Sherman and Donnelly, though, said the definition of a grade level is more flexible for home-schoolers. The law also no longer will mandate that parents provide a child's grade level in their notice of intent to home-school, which will be required only once, instead of annually.
The bill still will require home-school providers to "initiate a remedial program" for students who fail to show "acceptable progress" on their annual assessments. But while existing law requires counties to notify parents or legal guardians "of the services available to assist in the assessment of the child's eligibility for special education services," the new law will require parents or legal guardians to ask for such information.
"The parent is going to know when remedial help is needed," Sherman said.
West Virginia law gives home-school parents four assessment options for their children, and many have chosen to take the "nationally normed standardized achievement test" route, rather than the normal statewide standardized test that's offered to all public school students and home-schoolers and is aligned to Common Core standards.
There were about 9,600 home-school students in West Virginia last school year. Sherman said about 500 to 700 children took the Iowa Test of Basic Skills through his organization last school year, while Mary Ellen Sullivan, a paid testing adviser for the West Virginia Home Educators Association, said about 1,000 took the TerraNova test through her group.
On such tests, the new law says "acceptable progress" can be satisfied by a student scoring, with the mean of his or her test results in all required subjects, within or above the fourth stanine nationally. That means 77 percent of students nationally still could score above them - a change from the existing law, which allows only half of students nationally to score above them.
Donnelly and Sherman suggested that it is unreasonable to expect all home-schooled students to show above-average performance.
If a student scores below the fourth stanine, Jordan said, he or she still could show acceptable progress by showing any improvement from the previous year's results. But the new law no longer requires annual reporting. She said counties now won't be able to gauge "acceptable progress" for home-schoolers.
When asked about the apparent reporting discrepancies, Donnelly said his group didn't want any assessment reporting requirements in the bill.
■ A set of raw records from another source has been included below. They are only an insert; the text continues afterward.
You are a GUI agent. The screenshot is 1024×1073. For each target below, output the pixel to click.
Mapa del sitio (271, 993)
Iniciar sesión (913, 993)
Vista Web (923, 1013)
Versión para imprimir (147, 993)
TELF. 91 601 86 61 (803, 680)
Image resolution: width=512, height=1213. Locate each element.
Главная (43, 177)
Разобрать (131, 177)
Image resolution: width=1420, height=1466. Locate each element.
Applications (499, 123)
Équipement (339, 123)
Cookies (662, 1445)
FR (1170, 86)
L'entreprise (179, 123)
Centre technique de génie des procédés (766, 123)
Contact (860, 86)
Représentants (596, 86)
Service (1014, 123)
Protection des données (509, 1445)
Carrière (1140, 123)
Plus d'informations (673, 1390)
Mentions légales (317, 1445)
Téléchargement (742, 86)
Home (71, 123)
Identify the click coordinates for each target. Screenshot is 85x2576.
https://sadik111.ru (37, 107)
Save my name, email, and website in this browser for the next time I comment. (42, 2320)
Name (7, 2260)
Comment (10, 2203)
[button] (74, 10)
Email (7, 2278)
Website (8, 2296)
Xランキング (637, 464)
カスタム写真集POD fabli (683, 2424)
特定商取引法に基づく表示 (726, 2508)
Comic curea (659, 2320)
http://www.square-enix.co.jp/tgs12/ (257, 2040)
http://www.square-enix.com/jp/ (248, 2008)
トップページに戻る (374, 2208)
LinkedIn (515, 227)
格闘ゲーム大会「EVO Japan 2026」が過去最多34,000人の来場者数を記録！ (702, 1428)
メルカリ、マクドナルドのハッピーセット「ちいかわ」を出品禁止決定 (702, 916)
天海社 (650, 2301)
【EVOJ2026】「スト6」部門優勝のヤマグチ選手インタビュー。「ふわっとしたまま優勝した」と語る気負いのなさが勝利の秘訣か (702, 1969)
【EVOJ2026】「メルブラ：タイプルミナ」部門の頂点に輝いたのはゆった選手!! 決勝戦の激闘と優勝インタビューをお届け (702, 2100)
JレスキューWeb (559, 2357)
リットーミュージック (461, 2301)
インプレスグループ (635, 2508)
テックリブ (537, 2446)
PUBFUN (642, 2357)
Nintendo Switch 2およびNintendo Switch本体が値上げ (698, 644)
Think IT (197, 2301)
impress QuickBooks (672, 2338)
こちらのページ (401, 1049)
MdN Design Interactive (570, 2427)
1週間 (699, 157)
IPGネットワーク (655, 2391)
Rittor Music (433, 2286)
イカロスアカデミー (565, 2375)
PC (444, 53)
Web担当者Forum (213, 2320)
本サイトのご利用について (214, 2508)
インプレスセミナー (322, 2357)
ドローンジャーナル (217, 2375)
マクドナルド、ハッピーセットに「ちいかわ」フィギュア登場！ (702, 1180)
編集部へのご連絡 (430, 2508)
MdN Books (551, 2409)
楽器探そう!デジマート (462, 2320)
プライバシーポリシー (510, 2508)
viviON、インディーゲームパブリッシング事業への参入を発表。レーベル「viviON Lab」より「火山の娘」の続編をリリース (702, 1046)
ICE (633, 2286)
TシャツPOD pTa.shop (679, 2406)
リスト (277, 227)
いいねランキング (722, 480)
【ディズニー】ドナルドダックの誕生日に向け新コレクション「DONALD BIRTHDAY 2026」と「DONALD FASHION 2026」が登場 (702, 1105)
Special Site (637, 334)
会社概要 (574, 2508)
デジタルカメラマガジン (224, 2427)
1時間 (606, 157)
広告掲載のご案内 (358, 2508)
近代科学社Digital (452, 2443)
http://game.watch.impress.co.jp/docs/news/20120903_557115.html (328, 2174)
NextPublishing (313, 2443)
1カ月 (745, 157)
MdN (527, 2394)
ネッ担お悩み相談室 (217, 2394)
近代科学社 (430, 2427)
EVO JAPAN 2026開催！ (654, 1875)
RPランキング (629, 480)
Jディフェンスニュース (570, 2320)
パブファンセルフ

Sherman and Sullivan said their tests still won't allow parents to administer tests to their own children, although Donnelly said he knows of some tests that do. He said requiring children who are taught by their parents to be tested in a different environment might go against test guidelines and that he feels the ban was "demeaning" to West Virginia parents, by insinuating they would cheat.
Existing law also allows for another alternative home-schooling assessment, "a portfolio of samples of a child's work" that must be reviewed by a "certified teacher." However, the law no longer requires a teacher to provide his or her certification number, and Jordan said it will be very difficult for counties to determine if these portfolio reviewers are teachers at all.
Donnelly said he didn't know that requirement had been removed in the bill. He said he doesn't have a problem with the number being provided.
As for the elimination of the two-week notice before removing a child from public school, Sherman and Donnelly said the requirement could have forced a student to stay in a potential bullying situation.